### Dataset records
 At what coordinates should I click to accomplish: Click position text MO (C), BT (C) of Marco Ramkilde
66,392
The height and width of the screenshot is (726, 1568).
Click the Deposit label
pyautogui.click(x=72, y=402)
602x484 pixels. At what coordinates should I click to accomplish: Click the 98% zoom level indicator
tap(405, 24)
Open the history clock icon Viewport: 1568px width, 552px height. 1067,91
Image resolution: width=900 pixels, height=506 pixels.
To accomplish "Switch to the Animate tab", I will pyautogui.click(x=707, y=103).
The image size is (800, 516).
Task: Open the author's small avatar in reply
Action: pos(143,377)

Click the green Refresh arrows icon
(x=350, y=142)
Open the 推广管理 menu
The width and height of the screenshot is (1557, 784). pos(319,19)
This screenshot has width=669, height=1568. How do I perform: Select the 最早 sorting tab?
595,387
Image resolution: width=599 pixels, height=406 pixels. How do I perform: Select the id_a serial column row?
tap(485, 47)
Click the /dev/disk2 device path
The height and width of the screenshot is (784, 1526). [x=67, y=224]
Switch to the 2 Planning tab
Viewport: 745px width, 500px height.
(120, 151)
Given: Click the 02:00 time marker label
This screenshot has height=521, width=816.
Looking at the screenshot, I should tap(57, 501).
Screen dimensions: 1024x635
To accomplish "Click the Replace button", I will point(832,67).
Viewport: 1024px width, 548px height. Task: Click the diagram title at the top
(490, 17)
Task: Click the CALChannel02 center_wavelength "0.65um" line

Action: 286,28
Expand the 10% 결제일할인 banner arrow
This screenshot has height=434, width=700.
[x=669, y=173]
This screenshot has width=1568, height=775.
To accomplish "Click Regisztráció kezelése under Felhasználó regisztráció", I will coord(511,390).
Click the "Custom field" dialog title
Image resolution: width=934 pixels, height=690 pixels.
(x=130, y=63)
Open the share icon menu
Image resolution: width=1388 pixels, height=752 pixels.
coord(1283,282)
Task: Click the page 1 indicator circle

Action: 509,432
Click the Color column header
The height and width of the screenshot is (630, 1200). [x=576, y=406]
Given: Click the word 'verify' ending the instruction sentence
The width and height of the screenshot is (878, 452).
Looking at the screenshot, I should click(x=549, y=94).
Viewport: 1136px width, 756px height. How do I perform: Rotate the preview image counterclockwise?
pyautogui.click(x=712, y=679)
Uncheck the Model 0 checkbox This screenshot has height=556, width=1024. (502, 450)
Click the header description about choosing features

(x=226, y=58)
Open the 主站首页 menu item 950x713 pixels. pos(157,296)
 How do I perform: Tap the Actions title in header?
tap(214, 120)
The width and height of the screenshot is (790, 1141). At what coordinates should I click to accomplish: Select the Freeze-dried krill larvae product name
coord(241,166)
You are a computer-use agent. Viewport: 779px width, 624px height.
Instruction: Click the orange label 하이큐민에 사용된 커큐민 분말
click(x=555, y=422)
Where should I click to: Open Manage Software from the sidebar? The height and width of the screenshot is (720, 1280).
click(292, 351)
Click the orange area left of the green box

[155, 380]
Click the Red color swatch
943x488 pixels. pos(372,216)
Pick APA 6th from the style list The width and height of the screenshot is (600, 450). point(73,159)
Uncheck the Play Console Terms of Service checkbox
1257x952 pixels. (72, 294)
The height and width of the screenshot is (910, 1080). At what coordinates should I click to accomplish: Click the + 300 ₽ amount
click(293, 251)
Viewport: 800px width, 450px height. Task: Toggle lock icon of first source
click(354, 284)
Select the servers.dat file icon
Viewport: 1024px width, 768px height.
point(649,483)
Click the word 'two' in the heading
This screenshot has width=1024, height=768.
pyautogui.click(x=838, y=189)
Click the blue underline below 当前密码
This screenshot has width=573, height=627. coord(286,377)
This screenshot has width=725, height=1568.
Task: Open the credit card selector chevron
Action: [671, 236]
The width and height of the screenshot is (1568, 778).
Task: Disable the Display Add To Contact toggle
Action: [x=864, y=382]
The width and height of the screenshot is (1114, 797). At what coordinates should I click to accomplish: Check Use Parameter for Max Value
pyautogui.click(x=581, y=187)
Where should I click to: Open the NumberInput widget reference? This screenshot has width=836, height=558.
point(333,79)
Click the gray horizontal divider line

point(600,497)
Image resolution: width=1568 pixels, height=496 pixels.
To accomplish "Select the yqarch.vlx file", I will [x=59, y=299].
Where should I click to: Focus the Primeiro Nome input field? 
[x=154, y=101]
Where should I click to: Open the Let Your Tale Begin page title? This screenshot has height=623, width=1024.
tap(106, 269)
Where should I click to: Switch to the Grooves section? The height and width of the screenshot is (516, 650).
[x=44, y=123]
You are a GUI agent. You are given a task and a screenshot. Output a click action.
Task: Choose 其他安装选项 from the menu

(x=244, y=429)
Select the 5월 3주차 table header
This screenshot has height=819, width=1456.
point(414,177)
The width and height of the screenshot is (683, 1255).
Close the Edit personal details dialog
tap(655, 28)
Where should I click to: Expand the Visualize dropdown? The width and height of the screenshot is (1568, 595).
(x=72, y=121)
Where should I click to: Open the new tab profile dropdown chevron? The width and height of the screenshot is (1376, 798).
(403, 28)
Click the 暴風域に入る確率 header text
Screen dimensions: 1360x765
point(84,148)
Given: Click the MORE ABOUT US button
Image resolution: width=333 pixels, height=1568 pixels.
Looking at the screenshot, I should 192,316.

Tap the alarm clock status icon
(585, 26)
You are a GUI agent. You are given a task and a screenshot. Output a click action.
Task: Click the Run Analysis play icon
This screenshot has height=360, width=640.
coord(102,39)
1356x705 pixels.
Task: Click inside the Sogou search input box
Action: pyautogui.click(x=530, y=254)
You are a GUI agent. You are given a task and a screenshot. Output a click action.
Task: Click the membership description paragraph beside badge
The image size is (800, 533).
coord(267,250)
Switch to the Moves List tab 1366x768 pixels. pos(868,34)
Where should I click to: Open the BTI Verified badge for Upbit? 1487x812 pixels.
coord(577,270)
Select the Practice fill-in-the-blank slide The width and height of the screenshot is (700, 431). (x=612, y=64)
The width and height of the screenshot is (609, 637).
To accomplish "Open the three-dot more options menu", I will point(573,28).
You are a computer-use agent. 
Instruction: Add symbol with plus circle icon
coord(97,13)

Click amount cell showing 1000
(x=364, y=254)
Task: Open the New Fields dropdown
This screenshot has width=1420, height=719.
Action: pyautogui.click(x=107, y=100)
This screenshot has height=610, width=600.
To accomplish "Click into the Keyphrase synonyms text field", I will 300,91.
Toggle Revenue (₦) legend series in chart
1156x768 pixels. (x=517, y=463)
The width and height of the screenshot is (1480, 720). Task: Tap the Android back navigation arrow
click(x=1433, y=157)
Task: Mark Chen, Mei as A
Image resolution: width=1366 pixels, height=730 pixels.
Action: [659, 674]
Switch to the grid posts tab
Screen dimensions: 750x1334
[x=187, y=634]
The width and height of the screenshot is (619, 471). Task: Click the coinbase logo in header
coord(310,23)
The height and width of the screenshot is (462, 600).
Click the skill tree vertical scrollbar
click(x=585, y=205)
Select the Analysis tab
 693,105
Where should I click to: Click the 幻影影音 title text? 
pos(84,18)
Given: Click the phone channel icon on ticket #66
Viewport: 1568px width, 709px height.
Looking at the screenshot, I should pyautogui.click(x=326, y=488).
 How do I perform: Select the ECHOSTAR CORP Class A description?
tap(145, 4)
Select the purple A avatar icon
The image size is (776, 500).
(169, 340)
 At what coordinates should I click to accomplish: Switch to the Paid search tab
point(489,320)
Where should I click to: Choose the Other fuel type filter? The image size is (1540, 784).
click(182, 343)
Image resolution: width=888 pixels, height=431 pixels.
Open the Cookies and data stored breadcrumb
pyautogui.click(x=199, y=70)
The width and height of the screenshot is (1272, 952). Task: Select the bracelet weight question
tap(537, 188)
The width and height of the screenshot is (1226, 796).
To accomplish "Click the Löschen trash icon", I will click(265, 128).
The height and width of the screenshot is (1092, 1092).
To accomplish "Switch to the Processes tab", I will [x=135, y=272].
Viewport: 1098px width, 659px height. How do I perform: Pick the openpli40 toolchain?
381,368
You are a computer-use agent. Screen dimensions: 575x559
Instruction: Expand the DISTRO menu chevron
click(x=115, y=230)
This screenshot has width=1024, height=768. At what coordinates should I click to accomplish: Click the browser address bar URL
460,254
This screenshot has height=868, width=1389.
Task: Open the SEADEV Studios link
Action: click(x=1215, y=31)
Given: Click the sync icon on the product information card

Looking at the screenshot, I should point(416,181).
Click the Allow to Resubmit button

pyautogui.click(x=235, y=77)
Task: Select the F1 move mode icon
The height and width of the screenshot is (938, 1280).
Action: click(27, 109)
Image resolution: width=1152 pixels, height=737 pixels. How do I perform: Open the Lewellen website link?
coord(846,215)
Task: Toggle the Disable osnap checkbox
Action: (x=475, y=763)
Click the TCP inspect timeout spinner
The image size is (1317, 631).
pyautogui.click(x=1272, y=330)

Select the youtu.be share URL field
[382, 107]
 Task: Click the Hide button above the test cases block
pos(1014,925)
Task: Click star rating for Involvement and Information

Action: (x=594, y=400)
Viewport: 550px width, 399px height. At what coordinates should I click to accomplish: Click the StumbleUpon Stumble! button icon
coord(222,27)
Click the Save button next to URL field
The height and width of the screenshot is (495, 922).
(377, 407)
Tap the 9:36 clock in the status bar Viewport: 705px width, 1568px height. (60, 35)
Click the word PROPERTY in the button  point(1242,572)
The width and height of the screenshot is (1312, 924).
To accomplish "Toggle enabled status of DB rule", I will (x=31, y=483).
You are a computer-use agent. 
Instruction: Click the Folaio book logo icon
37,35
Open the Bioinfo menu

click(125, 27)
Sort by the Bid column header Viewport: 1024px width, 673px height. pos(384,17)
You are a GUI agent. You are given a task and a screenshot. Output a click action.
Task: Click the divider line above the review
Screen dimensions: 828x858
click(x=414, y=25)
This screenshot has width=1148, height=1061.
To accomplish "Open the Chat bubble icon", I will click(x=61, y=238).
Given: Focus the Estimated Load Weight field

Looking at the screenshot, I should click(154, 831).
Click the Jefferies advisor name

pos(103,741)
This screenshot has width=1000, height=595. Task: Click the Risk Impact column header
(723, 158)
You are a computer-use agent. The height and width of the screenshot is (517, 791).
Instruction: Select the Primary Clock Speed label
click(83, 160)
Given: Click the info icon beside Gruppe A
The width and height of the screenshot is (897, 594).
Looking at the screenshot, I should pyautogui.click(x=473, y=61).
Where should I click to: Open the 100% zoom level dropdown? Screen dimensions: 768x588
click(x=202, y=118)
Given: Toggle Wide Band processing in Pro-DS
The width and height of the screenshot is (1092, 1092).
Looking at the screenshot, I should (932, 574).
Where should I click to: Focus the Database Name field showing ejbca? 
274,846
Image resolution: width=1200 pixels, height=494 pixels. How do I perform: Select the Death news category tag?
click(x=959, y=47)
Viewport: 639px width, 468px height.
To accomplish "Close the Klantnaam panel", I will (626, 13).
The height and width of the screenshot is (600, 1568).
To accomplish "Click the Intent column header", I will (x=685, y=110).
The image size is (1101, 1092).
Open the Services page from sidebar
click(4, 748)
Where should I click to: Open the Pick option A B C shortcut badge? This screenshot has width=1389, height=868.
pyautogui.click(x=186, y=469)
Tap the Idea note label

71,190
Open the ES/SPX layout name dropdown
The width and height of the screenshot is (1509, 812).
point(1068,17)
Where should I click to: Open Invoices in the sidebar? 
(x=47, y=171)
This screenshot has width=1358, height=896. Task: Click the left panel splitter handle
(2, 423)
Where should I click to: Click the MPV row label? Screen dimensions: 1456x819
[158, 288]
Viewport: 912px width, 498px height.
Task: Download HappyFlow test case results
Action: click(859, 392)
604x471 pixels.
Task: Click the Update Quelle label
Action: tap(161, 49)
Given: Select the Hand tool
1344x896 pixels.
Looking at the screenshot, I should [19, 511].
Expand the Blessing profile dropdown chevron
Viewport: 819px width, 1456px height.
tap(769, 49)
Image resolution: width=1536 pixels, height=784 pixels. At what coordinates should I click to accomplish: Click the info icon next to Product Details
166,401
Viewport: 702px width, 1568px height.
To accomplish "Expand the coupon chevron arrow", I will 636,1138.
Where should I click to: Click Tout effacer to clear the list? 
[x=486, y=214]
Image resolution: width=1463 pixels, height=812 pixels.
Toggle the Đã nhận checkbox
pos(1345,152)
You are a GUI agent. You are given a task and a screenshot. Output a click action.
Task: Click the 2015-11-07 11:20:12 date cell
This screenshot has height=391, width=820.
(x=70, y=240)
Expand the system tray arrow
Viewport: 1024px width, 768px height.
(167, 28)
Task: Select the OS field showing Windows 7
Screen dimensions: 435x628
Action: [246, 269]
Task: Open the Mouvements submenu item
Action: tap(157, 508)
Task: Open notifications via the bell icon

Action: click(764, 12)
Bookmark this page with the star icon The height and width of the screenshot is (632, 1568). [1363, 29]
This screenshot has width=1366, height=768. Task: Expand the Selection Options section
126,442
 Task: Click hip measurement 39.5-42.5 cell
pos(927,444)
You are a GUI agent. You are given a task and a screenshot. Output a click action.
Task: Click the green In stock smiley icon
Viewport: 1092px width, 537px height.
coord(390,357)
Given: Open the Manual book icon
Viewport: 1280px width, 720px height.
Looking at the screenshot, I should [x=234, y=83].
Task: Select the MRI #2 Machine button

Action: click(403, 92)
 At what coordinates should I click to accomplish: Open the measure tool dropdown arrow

### Activity
Where a line of the records has the string "computer", copy that line.

### Response to this exercise
You are a computer-use agent. Viewport: 779px width, 624px height.
You are a computer-use agent. 
You are a computer-use agent. Screen dimensions: 575x559
You are a computer-use agent. 
You are a computer-use agent. The height and width of the screenshot is (517, 791).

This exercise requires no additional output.